The simple truth is that you cannot be forced to pay non-priority debts if you do not have the resources to do so – and no-one can expect you to.
Most financial institutes view “credit” based debt as a form of gamble, which is why they place so much importance on Credit Reports in advance of lending. But they are also very pragmatic and see little value in keeping bad debt on their books, especially as they have accountancy tools which allow them to off-set “failed investments” – i.e. unserviced loans and credit cards – against other commitments. This means that once a credit account has been shown not to be a sound investment – such as through failure on the part of the borrower to make three successive instalments – most banks are happy to mark those accounts as being in default and to then “sell” them on at a “paper loss” to debt agencies – who also see them as being a gamble, but one with even less expectation of success than the selling institute had originally budgeted for.
This means that although you may feel guilt over not having met your commitments to the original lender that same lender has already quickly forgotten you. The acquiring debt collection business may try to exert pressure around your guilt to make you pay up but this is purely a “business” matter to them. Once a debt has been “sold” to a debt agency any perceived obligation between you and the original lender only really exists in your own conscience.
Debt agencies will try to make money on their “long shot” gambles, including threatening legal action to recover outstanding monies. If this happens to you then please do not panic and make unaffordable decisions. Legal action is a serious situation, although there is a world of difference between simply being “threatened” with legal action and that legal action actually being initiated.
If you do feel that you are at risk of legal action there are several useful resources and forums where practical and pragmatic advice are available. There may also be situations where threats are made even though those making them know that they do not have the documentation needed to enforce them in a court of law – this is particularly common where the debt is covered by the Consumer Credit Act 1974 and relates to an account which has been held for many years. For more information and helpful advice we recommend the forums run by Debt Camel and also Martin Lewis’ MoneySavingExpert.

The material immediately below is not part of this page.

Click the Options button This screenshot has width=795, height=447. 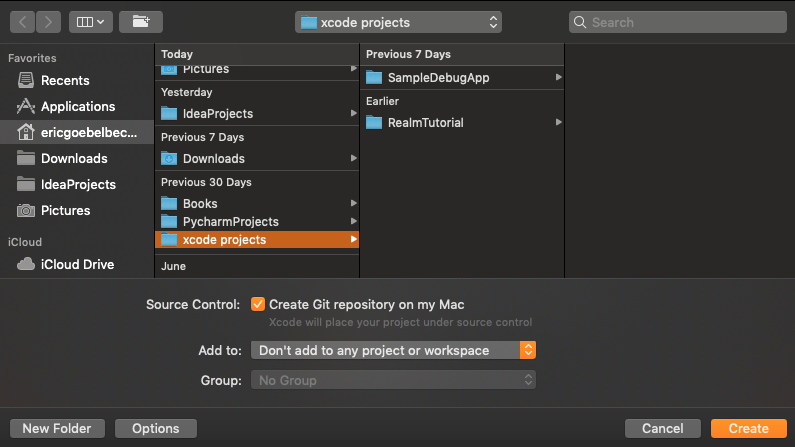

It is also the case that some debts can become unenforceable – and even cease to legally exist in Scotland – after a set period of time if they have not been acknowledged or serviced. This can be a reason why after having heard little from a debt agency for some time you suddenly get an uplift in contact. They may realise that their window of opportunity for chasing you is running out and that it is worthwhile them trying a last attempt at getting you to pay them money.
We are not advocating that you should enter into financial agreements with little intention of honouring them, but what we are saying is that if you have found yourself unable to meet those commitments through consequences of unintended actions – including developing gambling addiction or being placed in debt by another’s gambling – then assuaging guilt should take a far lower priority in your life than getting yourself back on a sustainable financial footing.
Everyone who has battled through addiction understands the role which guilt played in keeping them needlessly locked into harmful addictive behaviours. A major and necessary step towards sustained recovery is being able to put guilt behind you and to forgive yourself (and those around you whose actions caused you harm) for those past actions. In this respect debt should be seen as no different.
Always remember, while it may feel personal to you, it most certainly is not personal to those hoping to gain financially from your debt.